__Required action__
Show every line of the material that follows in which the word "will" occurs.
-- Records to process follows --
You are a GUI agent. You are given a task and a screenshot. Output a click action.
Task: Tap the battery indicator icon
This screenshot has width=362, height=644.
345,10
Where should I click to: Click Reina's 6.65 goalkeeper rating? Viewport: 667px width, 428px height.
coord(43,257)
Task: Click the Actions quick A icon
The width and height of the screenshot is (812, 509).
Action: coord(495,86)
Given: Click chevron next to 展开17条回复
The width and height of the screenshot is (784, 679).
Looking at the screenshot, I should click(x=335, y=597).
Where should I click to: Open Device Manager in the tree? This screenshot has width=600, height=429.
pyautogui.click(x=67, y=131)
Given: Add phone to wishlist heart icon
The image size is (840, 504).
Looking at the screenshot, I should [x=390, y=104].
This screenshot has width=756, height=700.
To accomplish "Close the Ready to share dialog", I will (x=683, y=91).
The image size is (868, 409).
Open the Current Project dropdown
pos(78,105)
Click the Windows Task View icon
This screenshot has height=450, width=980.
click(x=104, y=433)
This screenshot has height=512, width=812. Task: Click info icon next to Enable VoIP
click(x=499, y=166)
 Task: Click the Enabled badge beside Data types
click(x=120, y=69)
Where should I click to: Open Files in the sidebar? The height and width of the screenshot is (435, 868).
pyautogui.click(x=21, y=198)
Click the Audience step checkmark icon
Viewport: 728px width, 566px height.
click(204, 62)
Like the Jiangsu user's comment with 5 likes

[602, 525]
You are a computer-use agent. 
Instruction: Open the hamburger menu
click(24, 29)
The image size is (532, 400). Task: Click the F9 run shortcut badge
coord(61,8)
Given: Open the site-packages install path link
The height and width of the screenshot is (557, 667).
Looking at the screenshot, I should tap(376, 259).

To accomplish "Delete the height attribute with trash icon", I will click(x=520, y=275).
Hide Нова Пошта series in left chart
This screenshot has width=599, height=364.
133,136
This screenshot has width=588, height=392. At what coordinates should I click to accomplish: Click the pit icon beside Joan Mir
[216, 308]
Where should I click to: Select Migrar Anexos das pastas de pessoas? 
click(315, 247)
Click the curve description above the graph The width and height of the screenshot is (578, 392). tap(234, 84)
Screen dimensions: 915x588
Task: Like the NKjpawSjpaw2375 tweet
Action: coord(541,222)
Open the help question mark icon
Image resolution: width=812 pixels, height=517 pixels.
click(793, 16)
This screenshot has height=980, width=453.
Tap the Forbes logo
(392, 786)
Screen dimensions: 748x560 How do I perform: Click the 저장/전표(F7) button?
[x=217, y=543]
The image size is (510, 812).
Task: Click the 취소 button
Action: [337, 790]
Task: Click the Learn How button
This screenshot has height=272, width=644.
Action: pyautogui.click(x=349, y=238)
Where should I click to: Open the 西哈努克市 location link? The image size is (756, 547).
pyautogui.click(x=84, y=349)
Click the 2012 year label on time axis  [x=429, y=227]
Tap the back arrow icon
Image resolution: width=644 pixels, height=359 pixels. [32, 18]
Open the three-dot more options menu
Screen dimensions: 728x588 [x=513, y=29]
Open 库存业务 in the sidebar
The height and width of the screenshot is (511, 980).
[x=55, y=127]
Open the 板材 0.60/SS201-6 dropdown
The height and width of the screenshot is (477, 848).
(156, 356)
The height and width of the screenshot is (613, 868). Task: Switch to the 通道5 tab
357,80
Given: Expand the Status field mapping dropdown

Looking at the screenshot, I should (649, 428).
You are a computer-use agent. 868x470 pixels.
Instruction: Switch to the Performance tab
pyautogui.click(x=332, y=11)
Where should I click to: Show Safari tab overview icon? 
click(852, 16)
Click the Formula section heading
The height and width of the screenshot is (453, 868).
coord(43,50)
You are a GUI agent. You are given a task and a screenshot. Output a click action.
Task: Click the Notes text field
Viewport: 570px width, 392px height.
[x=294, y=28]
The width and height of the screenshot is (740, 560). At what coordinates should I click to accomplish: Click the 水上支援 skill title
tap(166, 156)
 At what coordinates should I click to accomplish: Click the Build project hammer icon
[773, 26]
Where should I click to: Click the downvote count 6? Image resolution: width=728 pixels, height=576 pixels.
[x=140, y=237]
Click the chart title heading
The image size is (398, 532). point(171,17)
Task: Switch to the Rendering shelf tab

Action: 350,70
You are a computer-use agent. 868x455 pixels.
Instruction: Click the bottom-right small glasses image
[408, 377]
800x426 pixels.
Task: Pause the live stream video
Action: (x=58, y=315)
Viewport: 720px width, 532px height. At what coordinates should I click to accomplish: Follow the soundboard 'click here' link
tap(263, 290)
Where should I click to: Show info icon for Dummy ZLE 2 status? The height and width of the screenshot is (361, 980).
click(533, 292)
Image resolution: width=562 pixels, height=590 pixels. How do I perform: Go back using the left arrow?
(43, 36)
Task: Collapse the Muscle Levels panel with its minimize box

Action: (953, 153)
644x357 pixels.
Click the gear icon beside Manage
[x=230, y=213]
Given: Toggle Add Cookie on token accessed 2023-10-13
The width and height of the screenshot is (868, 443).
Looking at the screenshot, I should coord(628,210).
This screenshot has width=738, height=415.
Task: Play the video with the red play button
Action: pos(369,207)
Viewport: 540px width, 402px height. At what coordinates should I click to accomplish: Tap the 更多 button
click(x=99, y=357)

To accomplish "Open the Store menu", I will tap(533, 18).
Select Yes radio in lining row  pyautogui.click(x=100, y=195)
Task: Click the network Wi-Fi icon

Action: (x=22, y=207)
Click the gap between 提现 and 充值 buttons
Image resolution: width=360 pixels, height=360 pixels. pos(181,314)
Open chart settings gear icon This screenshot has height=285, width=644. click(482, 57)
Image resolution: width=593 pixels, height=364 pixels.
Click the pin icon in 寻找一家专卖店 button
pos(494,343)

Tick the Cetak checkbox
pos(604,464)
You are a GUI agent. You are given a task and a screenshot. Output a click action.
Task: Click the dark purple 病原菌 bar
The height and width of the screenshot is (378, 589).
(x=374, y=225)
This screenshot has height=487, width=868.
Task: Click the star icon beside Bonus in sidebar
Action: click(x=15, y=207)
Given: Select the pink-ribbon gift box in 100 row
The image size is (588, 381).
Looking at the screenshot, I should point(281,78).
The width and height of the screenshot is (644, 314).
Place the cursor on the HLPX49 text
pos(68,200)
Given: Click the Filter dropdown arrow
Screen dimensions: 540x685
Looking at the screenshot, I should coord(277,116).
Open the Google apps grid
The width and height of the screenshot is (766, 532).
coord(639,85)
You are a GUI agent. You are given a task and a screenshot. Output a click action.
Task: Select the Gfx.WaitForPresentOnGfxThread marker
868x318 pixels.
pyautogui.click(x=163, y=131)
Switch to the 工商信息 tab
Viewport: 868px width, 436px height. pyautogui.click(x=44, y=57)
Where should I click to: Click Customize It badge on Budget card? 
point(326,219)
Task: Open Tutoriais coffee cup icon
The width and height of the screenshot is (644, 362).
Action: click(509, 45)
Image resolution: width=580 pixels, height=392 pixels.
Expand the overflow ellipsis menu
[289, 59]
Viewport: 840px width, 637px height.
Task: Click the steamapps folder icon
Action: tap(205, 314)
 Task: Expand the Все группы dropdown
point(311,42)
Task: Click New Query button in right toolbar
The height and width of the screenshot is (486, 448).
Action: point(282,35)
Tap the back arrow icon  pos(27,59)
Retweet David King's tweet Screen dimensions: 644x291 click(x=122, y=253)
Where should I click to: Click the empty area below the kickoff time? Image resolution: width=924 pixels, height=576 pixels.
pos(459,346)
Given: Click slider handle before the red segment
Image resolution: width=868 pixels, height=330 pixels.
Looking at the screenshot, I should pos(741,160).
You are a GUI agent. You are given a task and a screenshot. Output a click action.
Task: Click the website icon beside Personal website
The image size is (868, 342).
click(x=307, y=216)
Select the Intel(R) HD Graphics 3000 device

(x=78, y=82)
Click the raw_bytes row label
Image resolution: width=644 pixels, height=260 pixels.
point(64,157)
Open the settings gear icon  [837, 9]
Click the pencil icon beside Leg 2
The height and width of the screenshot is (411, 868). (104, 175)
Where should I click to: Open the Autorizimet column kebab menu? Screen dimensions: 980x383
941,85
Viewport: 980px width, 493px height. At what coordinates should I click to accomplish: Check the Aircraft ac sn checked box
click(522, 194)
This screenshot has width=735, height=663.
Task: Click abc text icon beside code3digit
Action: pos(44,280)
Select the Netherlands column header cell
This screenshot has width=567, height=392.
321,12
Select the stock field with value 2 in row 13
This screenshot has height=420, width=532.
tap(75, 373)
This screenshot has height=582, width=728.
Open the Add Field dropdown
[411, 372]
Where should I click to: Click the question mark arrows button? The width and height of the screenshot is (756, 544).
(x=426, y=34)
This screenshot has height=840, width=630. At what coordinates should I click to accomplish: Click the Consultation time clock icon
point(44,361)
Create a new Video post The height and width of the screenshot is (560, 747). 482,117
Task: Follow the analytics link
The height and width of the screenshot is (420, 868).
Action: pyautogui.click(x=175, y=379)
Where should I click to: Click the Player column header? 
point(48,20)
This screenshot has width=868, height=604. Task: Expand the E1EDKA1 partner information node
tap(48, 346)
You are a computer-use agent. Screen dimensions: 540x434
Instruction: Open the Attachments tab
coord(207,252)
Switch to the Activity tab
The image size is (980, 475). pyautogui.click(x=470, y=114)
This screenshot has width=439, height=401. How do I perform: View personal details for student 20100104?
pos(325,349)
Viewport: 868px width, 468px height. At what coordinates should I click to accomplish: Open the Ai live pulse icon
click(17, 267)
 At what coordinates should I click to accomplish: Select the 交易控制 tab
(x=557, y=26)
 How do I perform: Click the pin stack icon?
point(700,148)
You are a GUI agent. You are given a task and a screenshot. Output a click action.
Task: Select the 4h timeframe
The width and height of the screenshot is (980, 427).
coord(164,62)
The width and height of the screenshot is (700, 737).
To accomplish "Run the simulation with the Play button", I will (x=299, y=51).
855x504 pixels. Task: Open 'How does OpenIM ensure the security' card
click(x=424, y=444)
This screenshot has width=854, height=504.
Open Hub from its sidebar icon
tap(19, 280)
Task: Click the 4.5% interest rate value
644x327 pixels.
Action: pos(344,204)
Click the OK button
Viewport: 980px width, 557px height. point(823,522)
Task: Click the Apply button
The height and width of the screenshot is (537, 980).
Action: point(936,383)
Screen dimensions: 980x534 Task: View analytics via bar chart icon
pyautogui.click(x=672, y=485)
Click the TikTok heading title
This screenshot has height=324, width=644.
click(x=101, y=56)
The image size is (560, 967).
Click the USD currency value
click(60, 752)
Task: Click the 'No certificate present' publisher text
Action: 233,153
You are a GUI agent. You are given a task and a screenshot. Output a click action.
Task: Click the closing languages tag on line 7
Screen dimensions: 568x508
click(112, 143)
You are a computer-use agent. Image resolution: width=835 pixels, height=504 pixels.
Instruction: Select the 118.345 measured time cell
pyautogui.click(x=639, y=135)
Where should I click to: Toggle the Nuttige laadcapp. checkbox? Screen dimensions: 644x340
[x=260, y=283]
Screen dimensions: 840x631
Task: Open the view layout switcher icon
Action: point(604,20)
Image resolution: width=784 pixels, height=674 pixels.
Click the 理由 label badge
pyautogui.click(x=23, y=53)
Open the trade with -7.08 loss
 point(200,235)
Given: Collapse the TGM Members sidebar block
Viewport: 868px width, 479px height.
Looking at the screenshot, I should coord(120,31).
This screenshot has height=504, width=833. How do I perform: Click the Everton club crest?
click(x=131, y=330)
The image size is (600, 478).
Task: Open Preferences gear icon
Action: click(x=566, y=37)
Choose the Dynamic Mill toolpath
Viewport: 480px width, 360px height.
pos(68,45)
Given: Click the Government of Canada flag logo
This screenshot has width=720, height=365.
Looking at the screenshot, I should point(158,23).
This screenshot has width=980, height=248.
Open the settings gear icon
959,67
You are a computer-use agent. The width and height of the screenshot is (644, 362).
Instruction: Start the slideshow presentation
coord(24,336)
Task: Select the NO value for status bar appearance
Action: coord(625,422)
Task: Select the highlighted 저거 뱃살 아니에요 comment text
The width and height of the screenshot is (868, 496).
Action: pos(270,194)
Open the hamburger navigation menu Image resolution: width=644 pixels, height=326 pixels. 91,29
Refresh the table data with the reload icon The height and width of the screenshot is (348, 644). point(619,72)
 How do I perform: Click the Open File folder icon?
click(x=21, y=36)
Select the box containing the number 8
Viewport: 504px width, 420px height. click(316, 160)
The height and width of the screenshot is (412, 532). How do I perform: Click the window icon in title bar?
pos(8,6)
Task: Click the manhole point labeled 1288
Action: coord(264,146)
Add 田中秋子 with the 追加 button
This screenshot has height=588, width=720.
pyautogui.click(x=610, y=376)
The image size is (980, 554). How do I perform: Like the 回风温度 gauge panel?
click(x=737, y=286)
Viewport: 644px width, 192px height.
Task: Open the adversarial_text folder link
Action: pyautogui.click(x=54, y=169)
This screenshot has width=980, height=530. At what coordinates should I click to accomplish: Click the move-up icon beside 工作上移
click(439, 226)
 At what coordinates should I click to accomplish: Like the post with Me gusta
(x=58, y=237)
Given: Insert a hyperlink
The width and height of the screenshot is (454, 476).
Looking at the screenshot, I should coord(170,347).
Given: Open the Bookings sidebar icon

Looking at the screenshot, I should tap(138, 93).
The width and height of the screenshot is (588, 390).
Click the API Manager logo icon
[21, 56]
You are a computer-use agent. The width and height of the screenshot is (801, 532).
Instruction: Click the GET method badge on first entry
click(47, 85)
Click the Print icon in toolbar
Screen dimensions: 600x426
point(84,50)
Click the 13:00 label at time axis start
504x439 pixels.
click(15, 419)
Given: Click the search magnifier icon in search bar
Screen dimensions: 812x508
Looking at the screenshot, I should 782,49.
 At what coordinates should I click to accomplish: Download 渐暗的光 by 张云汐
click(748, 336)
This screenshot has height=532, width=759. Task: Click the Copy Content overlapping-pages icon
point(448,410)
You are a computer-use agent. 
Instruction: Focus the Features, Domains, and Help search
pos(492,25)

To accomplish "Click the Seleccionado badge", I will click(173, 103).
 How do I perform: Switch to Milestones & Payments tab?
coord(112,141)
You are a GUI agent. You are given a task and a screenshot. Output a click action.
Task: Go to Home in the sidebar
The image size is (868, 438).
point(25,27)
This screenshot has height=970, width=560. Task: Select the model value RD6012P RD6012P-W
-- Records to process concluded --
__Response area__
To accomplish "Close the Ready to share dialog", I will (x=683, y=91).
To accomplish "Delete the height attribute with trash icon", I will click(x=520, y=275).
To accomplish "Open the Store menu", I will tap(533, 18).
To accomplish "Run the simulation with the Play button", I will (x=299, y=51).
To accomplish "Click the Seleccionado badge", I will click(173, 103).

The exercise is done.